● Given instruction A: In the review of The Black Cat (1941), condense the paragraph that begins "Instead, I will recommend a film" into a shorter version that keeps its main facts.
● Given instruction B: In the review of The Black Cat (1941), swap "poorer" for "lower" and write out the part that opens with the words containing "Last week, I" and closes with "give it a pass.".
--- START Selected excerpt ---
The Black Cat (1941)

Last week, I promised that this week would feature a Sherlock Holmes tie-in. Unfortunately, the intended film, Sherlock, Jr. (1924) starring Buster Keaton, turned out to be of much poorer technical quality than I remembered, so I have decided to give it a pass.

Instead, I will recommend a film that I discovered recently quite by accident. I was looking for the film The Black Cat from 1934, but by mistake I downloaded The Black Cat from 1941 instead. An easy mistake to make, considering that Bela Lugosi acts in both films. That mistaken download turned out to be a stroke of luck, since the 1941 film is really nice. It is also an example of a pretty unusual genre crossing, being perhaps best classified as a mansion mystery horror comedy.

Gail Sondergaard and Basil Rathbone in The Black Cat (1941)

Finding the right pictures to go with these blog reviews can sometimes be a lot of trouble. In this case, the problem is the opposite one: How can one choose between so many good options? Each scene is so well composed that there is almost always a frame that can be used for a good illustration. These exquisite compositions contribute to the many good qualities of the film.

Nominally, the protagonists of this tale are Gilmore Smith (Broderick Crawford), a real estate broker who tries to solve the mystery of a murdered old lady, and his comic relief Mr. Penny (Hugh Herbert). But the real stars are Basil Rathbone and Bela Lugosi. Now, I cannot say that either of them makes his best on-screen performance. Rathbone, in fact, looks distinctly uncomfortable and appears to not want to be in this picture at all. He may have already got stuck in the Sherlock Holmes typecasting and perhaps thought he deserved better than this. (In a sense, he did.) Bela Lugosi, on the other hand, is excellent as the Hispanic gardener, but he is given far too little screen time.

This film is best enjoyed when you need some light entertainment and do not want to think too much. The mystery story is pretty thin and will not stand for any deeper analysis, and it must be admitted that some of the humour has not really stood the test of time. But the dark mood, the attention to detail in the imaging, and the many crazy characters (several of them really well played) combine to make this film well worth a watch.
--- END Selected excerpt ---
--- START Dataset ---
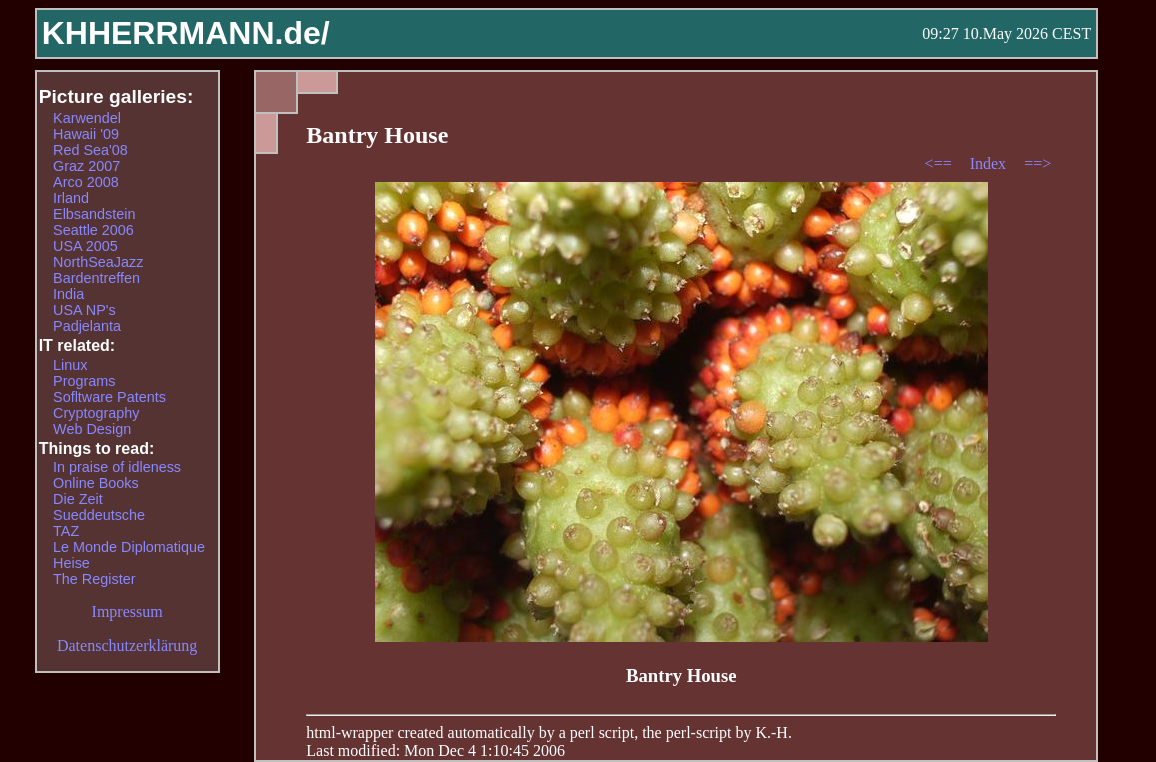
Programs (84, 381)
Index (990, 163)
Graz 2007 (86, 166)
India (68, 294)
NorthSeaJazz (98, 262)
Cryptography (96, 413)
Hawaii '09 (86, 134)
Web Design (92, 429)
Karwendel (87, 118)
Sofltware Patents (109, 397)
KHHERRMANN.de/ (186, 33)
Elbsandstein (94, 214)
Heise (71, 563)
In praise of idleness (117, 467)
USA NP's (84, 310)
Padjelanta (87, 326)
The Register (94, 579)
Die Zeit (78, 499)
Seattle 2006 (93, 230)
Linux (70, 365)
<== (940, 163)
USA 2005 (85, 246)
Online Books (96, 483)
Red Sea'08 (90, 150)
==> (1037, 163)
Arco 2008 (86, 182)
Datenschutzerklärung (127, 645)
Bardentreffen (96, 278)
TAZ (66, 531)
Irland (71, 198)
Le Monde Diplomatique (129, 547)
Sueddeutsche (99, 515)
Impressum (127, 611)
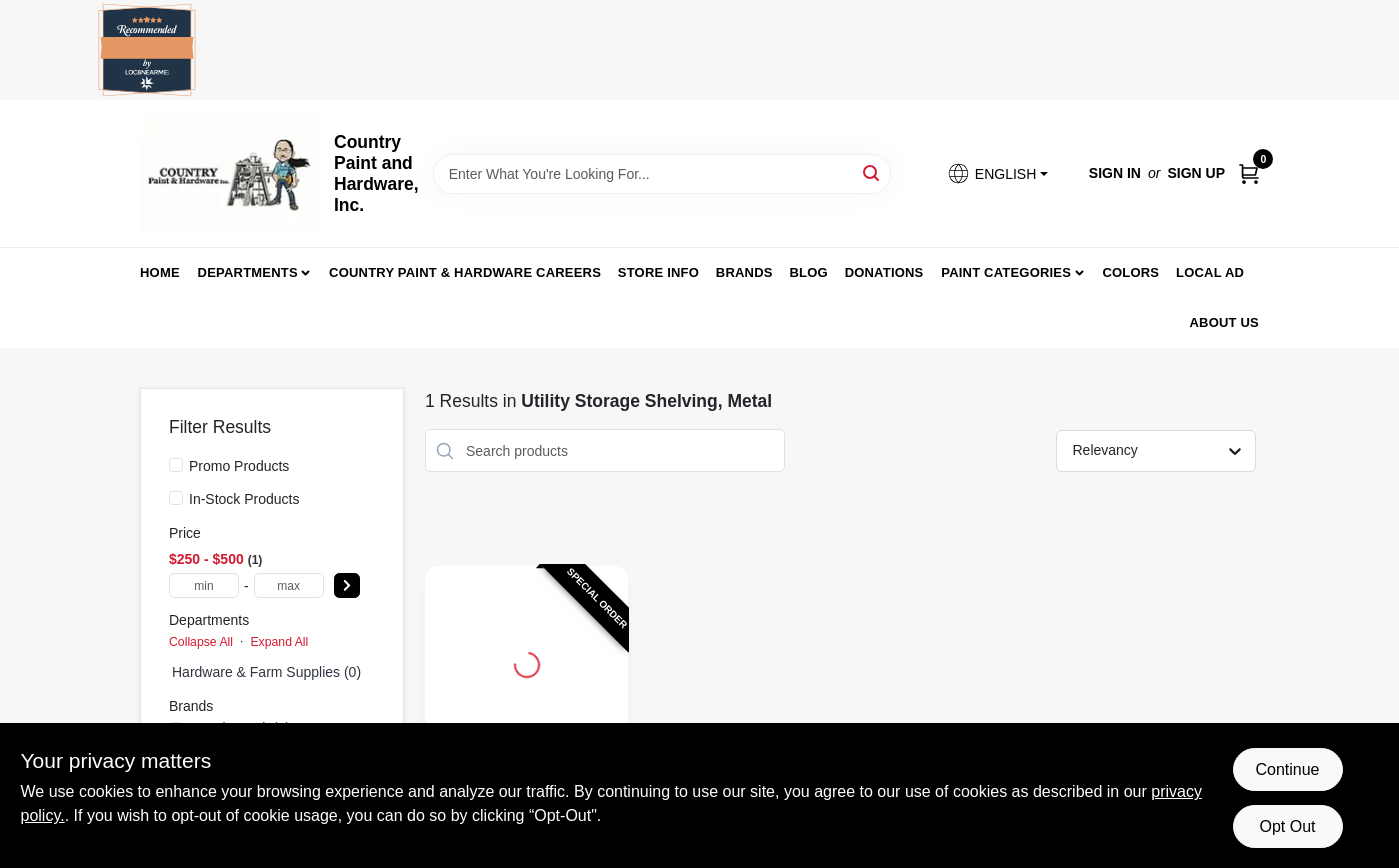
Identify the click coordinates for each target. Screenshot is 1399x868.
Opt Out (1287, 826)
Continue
--- END Dataset ---
● Exercise result A: The writer recommends a film found by accident: while looking for the 1934 film The Black Cat, the writer downloaded the 1941 film of the same name instead. That was an easy mistake, since Bela Lugosi acts in both. The mistake proved lucky, because the 1941 film is really nice. It is also an unusual genre crossing, perhaps best classed as a mansion mystery horror comedy.

● Exercise result B:
Last week, I promised that this week would feature a Sherlock Holmes tie-in. Unfortunately, the intended film, Sherlock, Jr. (1924) starring Buster Keaton, turned out to be of much lower technical quality than I remembered, so I have decided to give it a pass.